Sometimes, though, the goal is not necessarily a decrease in the overall dB level per se, but more an increase in “how good” the product sounds. This type of goal falls into the general realm of sound quality, which deals with how the ear/brain system shapes subjective response to sounds and to the objects producing them. Sound quality depends on such response rather than objective metrics. Furthermore, people’s subjective responses to product sound will depend to some degree on their expectations based on the product’s function and the context of its use.

For example, one attribute we often consider is the “acceptability” of a sound. Factors affecting acceptability include not only the strength or level of the sound, but also its annoyance, its amenity value (pleasing aspects of sound such as regularity and harmonicity), as well as its information content (related to the product performing as we expect it to). How all of these factors (and others) affect the perception of acceptability will usually be very product specific, meaning that the blind use of various objective sound quality metrics without first involving actual users can often lead to misleading results.

What Does a “Better-Sounding” Product Sound Like?

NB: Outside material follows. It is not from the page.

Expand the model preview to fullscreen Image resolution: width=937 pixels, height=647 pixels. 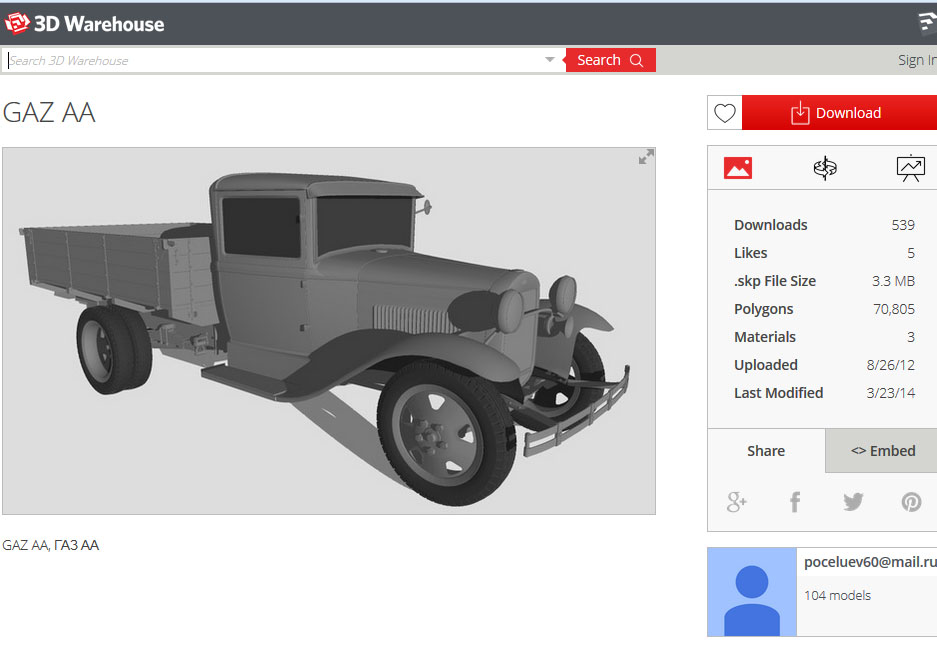click(646, 157)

Listening panels are thus often used in sound quality evaluations, and for product sound it is important that these panels represent a cross-section of actual consumers and are not biased by using, say, employees of the product manufacturer. The preferences obtained from such “jury studies” can guide product design goals and directions. To improve sound from a user perspective, panel members are sometimes asked to weigh in on sounds from “virtual products” that we can create by altering the recorded sounds of various components (modified in a way that reflects what can be done from a product engineering point of view), and then mixing them together. From this type of study, we can build a quadratic regression model and generate response surface contours that elucidate paths to a better-sounding design, and, beyond this, use techniques such as principal component analysis to help form a set of custom sound quality metrics that can correlate well with the jury ratings for use in future analyses on similar types of products.

A properly designed and executed jury study can also be used to answer other questions related to sound – we have even used them to quantify the extent to which consumers would be willing to pay extra for a particular product with better sound.